4.6.4 Draw box plots
Since we find some difference between classes, we will use box plots to help us find more insights from data.
fig = plt.figure(figsize=(24,12))
gs = fig.add_gridspec(3,4)
gs.update(wspace=0.5, hspace=0.5)
ax0 = fig.add_subplot(gs[0,0])
ax1 = fig.add_subplot(gs[0,1])
ax2 = fig.add_subplot(gs[0,2])
ax3 = fig.add_subplot(gs[0,3])
ax4 = fig.add_subplot(gs[1,0])
ax5 = fig.add_subplot(gs[1,1])
ax6 = fig.add_subplot(gs[1,2])
ax7 = fig.add_subplot(gs[1,3])
ax8 = fig.add_subplot(gs[2,0])
ax9 = fig.add_subplot(gs[2,1])
ax10 = fig.add_subplot(gs[2,2])
ax11 = fig.add_subplot(gs[2,3])
ax0.set_xticklabels([])
ax0.set_yticklabels([])
ax0.grid(False)
ax0.text(0.5,0.5,
'The Boxen plots',
horizontalalignment='center',
verticalalignment='center',
fontsize=24, fontweight='bold',
fontfamily='serif',
color="#000000")
ax0.spines["bottom"].set_visible(False)
ax0.spines["left"].set_visible(False)
ax0.spines["top"].set_visible(False)
ax0.spines["right"].set_visible(False)
ax0.tick_params(left=False, bottom=False)
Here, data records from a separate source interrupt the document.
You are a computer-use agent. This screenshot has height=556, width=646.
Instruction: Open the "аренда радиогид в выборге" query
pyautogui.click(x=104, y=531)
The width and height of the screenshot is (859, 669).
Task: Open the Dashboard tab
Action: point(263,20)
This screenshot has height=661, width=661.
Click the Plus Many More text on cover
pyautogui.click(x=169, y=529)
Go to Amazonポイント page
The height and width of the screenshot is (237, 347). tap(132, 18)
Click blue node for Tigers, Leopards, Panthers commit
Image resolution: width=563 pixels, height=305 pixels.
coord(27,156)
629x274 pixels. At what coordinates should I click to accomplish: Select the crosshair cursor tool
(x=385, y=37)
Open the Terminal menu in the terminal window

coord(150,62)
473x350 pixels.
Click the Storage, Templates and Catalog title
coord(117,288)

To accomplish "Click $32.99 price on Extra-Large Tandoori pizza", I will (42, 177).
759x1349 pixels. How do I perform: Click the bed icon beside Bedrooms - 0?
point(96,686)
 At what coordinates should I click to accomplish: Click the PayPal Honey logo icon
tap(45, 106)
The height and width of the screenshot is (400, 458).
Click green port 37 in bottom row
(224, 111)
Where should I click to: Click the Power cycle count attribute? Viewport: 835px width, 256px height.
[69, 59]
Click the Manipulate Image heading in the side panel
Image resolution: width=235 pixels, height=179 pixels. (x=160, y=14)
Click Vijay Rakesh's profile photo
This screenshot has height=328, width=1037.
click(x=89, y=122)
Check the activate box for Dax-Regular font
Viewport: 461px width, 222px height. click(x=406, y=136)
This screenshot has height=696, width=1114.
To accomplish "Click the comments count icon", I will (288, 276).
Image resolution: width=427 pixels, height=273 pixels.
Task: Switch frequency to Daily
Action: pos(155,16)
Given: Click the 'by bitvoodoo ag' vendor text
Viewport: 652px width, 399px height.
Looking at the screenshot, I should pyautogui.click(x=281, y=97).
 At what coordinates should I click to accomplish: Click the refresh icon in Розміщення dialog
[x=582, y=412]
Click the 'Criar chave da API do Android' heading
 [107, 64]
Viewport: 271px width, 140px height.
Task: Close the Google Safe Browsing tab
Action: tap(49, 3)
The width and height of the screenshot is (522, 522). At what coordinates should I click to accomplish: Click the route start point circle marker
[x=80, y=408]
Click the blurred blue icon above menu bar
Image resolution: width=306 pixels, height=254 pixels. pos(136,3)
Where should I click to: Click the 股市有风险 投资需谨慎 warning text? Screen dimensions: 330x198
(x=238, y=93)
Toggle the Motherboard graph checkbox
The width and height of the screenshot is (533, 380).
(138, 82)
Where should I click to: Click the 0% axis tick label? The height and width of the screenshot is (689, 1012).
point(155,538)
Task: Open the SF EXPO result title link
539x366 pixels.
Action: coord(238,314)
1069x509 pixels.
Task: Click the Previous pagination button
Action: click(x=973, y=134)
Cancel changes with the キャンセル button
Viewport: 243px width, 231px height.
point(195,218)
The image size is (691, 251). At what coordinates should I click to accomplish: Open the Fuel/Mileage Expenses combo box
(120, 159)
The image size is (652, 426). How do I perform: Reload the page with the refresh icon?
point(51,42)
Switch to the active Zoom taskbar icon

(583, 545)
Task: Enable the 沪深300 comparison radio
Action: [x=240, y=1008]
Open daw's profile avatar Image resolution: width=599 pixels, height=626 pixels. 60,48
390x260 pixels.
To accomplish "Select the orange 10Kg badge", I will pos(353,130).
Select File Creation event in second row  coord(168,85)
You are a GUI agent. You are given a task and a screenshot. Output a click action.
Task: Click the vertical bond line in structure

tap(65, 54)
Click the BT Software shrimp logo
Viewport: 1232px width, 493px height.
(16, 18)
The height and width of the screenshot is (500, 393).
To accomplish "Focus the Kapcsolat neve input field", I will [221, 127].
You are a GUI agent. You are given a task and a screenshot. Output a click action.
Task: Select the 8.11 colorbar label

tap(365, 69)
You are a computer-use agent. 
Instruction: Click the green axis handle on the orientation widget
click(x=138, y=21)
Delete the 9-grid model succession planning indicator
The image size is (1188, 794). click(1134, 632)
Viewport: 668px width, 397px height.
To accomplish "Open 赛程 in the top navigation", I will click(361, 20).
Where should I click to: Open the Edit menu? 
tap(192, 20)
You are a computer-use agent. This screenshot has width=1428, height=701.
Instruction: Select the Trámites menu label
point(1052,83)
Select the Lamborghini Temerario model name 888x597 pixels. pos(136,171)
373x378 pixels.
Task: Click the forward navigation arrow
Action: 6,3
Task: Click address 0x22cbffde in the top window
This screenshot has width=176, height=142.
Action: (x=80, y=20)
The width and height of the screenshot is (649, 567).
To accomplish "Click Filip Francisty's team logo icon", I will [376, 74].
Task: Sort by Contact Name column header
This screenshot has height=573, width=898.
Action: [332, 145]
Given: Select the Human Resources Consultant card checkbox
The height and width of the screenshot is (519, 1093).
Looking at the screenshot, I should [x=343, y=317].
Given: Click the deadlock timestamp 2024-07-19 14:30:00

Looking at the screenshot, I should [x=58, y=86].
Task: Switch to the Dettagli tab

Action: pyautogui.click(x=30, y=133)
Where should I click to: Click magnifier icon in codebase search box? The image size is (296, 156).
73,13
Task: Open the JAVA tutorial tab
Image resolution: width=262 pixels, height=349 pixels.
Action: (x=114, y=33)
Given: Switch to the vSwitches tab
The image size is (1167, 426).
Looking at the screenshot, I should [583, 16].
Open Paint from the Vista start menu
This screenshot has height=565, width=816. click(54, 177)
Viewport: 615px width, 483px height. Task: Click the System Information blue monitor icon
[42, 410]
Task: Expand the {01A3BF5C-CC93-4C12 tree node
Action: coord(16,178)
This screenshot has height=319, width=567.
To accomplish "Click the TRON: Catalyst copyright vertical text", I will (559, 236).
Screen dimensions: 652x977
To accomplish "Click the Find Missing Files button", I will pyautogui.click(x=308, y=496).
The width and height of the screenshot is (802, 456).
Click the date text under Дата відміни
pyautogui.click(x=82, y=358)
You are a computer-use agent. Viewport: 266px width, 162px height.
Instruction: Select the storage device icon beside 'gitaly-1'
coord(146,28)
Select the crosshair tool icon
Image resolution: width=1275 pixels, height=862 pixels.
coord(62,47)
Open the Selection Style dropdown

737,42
ax1.grid(color='#000000', linestyle=':', axis='y', zorder=0, dashes=(1,5))
sns.boxenplot(ax=ax1, data=df, y='Wind Chill',x="AQI_dis")
ax2.grid(color='#000000', linestyle=':', axis='y', zorder=0, dashes=(1,5))
sns.boxenplot(ax=ax2, data=df, y='Heat Index',x="AQI_dis")
ax3.grid(color='#000000', linestyle=':', axis='y', zorder=0, dashes=(1,5))
sns.boxenplot(ax=ax3, data=df, y='Precipitation',x="AQI_dis")
ax4.grid(color='#000000', linestyle=':', axis='y', zorder=0, dashes=(1,5))
sns.boxenplot(ax=ax4, data=df, y='Snow Depth',x="AQI_dis")
ax5.grid(color='#000000', linestyle=':', axis='y', zorder=0, dashes=(1,5))
sns.boxenplot(ax=ax5, data=df, y='Wind Speed',x="AQI_dis")
ax6.grid(color='#000000', linestyle=':', axis='y', zorder=0, dashes=(1,5))
sns.boxenplot(ax=ax6, data=df, y='Wind Direction',x="AQI_dis")
ax7.grid(color='#000000', linestyle=':', axis='y', zorder=0, dashes=(1,5))
sns.boxenplot(ax=ax7, data=df, y='Wind Gust',x="AQI_dis")
ax8.grid(color='#000000', linestyle=':', axis='y', zorder=0, dashes=(1,5))
sns.boxenplot(ax=ax8, data=df, y='Visibility',x="AQI_dis")
ax9.grid(color='#000000', linestyle=':', axis='y', zorder=0, dashes=(1,5))
sns.boxenplot(ax=ax9, data=df, y='Cloud Cover',x="AQI_dis")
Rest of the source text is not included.